### Task to complete
Within the data below, copy each line where the string "will" is found.

### Records for the task
....................

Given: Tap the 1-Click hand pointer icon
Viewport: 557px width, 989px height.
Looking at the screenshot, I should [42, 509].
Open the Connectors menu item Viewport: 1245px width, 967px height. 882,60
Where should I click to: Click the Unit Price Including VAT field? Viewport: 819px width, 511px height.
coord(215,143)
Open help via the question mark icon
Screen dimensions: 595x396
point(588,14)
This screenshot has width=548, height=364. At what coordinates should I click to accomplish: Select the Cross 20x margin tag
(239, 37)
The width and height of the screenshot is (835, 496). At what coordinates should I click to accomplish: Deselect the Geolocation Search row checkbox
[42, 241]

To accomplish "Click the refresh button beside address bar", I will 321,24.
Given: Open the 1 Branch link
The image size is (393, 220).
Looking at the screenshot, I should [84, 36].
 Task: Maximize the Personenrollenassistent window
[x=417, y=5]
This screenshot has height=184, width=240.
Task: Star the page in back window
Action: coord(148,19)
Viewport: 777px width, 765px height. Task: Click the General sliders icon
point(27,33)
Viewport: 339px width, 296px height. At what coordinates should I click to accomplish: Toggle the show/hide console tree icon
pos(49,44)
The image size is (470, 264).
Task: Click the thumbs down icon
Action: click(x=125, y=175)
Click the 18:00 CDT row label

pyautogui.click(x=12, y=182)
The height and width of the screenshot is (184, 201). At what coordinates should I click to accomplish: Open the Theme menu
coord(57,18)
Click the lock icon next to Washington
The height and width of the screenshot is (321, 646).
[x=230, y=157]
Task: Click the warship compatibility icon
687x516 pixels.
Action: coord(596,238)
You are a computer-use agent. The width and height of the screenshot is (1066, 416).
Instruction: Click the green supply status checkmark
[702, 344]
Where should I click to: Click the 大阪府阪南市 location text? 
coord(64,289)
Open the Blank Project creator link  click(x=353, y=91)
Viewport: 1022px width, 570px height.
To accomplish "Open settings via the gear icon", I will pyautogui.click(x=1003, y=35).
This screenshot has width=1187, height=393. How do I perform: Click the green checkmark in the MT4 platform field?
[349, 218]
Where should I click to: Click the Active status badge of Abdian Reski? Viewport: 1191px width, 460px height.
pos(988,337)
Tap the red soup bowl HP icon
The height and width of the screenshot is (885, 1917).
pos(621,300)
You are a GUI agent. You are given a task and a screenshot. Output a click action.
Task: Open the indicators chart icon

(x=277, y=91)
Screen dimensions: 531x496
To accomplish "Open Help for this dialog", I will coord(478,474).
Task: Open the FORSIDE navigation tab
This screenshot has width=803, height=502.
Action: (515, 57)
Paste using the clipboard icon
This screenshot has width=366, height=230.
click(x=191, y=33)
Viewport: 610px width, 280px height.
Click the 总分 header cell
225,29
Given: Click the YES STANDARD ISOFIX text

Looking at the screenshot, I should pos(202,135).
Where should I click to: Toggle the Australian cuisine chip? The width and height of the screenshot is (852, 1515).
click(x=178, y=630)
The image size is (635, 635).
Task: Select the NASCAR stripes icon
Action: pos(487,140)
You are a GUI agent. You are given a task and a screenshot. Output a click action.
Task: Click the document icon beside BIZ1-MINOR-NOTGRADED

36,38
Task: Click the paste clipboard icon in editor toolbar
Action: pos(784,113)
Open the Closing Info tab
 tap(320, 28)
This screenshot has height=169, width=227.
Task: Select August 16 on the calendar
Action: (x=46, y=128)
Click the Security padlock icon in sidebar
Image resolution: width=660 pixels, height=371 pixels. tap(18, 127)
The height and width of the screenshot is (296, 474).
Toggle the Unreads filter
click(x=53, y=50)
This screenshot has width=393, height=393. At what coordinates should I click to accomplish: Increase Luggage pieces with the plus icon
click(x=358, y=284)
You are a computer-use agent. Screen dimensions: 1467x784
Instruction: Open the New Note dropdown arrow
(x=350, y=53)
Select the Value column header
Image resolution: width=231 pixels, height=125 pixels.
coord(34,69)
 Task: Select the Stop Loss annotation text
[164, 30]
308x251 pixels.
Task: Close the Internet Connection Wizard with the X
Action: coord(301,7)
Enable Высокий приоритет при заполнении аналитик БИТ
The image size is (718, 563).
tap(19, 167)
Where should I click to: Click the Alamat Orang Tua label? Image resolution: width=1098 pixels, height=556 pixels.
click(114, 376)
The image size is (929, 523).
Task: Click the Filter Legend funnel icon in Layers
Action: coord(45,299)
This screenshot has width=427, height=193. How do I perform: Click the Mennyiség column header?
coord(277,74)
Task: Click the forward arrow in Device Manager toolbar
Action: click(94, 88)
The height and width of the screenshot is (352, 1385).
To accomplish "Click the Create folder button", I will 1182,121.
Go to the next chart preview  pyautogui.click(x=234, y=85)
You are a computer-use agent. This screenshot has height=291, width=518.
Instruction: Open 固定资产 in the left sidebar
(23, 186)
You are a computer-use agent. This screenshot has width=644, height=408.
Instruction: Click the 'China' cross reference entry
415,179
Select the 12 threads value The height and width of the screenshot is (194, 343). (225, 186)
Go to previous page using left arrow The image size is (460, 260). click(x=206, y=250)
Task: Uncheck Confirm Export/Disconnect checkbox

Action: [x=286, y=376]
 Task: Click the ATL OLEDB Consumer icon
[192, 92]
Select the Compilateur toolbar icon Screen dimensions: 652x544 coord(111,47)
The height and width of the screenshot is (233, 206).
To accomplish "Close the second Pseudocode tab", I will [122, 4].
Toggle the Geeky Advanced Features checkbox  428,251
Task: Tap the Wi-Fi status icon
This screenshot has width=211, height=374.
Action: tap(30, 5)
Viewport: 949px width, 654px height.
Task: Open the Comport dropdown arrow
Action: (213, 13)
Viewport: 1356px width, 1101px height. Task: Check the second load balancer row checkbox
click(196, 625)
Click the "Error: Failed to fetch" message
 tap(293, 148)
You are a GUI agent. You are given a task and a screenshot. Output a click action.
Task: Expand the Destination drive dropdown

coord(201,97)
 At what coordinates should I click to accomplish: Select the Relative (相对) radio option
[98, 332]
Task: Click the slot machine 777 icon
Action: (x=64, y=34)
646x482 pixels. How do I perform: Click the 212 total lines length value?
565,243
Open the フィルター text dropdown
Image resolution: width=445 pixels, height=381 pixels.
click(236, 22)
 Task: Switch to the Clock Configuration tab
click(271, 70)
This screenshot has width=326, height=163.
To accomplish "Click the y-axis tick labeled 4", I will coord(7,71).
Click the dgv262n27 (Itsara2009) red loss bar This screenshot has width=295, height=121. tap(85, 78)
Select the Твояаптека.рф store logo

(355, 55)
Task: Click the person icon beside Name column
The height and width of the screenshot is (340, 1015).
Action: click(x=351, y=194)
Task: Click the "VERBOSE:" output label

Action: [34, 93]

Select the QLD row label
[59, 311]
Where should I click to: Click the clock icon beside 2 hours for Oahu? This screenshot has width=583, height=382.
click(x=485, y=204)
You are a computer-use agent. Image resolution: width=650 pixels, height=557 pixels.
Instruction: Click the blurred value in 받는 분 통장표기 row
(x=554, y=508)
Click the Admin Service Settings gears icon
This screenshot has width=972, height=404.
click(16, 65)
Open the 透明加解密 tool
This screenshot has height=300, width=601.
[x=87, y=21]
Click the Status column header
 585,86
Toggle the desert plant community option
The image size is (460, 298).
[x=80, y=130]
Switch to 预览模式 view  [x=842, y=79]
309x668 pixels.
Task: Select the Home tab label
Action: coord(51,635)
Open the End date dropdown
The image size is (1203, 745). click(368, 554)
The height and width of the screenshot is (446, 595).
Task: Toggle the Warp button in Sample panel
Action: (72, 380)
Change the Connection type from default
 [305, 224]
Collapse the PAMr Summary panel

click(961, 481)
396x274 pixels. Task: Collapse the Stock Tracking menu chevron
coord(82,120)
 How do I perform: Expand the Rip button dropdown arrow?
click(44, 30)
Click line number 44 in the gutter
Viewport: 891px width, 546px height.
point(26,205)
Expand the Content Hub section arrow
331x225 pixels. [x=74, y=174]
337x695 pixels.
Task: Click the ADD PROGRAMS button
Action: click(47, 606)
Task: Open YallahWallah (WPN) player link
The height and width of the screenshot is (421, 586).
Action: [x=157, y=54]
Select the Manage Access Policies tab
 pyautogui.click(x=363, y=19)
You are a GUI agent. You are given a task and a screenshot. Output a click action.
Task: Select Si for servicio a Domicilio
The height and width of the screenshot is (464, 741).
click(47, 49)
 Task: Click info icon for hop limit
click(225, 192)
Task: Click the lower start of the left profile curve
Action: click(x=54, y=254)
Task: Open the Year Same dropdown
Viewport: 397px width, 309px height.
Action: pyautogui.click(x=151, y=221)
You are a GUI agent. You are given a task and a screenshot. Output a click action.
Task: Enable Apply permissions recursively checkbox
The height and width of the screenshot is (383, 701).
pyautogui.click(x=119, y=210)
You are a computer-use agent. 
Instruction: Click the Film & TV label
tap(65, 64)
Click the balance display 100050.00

....................

### Output of the task
To accomplish "Click the refresh button beside address bar", I will 321,24.
To accomplish "Open settings via the gear icon", I will pyautogui.click(x=1003, y=35).
To accomplish "Open Help for this dialog", I will coord(478,474).
To accomplish "Click the Create folder button", I will 1182,121.
To accomplish "Close the second Pseudocode tab", I will [122, 4].
To accomplish "Click the y-axis tick labeled 4", I will coord(7,71).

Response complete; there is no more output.